--- Task instructions ---
Collect the lines of the entries where "computer" shows up.

Items listed in a dataset:
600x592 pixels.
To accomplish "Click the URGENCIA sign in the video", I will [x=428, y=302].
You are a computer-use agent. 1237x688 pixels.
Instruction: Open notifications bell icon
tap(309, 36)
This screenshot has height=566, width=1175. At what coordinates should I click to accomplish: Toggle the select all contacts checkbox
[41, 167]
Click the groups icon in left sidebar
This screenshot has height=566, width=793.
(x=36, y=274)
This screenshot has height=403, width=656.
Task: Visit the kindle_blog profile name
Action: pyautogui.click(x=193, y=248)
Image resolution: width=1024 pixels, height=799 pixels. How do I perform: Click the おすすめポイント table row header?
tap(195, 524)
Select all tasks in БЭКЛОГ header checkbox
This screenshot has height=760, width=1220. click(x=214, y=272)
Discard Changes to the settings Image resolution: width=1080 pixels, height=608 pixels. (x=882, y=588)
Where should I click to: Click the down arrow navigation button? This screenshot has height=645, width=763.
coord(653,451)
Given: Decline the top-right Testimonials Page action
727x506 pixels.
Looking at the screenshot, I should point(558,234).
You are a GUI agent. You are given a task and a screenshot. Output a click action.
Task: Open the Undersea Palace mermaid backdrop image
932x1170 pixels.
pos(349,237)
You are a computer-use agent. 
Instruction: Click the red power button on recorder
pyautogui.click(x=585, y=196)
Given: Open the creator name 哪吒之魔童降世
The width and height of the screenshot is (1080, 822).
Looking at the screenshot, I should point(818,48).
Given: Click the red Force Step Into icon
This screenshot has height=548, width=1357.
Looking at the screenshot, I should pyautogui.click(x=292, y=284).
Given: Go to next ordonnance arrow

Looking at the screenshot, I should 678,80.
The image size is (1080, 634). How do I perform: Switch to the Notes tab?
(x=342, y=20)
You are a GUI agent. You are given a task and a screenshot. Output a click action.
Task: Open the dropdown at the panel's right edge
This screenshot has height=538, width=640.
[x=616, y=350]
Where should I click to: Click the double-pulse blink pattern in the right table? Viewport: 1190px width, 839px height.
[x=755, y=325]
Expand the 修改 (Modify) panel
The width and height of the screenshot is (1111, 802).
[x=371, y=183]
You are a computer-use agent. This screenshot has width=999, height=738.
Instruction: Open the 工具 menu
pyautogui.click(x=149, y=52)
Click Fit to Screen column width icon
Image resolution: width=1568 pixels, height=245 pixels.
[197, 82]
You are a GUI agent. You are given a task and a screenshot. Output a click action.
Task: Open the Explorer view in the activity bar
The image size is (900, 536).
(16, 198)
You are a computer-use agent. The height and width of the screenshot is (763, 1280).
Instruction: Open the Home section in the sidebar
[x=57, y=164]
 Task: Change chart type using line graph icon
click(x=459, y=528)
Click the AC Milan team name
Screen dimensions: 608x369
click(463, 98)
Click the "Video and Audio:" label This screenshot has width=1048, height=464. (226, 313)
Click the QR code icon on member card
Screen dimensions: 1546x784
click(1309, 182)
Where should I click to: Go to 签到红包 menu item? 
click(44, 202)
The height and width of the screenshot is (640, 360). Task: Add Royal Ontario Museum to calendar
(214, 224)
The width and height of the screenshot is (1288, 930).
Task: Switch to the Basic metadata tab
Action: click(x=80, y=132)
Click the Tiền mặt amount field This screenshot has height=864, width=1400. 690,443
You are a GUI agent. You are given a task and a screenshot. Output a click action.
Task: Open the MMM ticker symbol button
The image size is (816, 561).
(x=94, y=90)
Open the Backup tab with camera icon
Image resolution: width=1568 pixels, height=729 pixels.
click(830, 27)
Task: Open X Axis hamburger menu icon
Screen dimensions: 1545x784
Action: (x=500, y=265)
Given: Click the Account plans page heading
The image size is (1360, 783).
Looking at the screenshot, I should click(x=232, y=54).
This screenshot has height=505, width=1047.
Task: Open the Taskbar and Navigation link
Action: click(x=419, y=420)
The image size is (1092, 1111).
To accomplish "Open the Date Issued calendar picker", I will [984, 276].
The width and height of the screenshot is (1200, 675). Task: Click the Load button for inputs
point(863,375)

--- Exercise answer ---
You are a computer-use agent. 1237x688 pixels.
You are a computer-use agent. 
You are a computer-use agent. This screenshot has width=999, height=738.
You are a computer-use agent. The height and width of the screenshot is (763, 1280).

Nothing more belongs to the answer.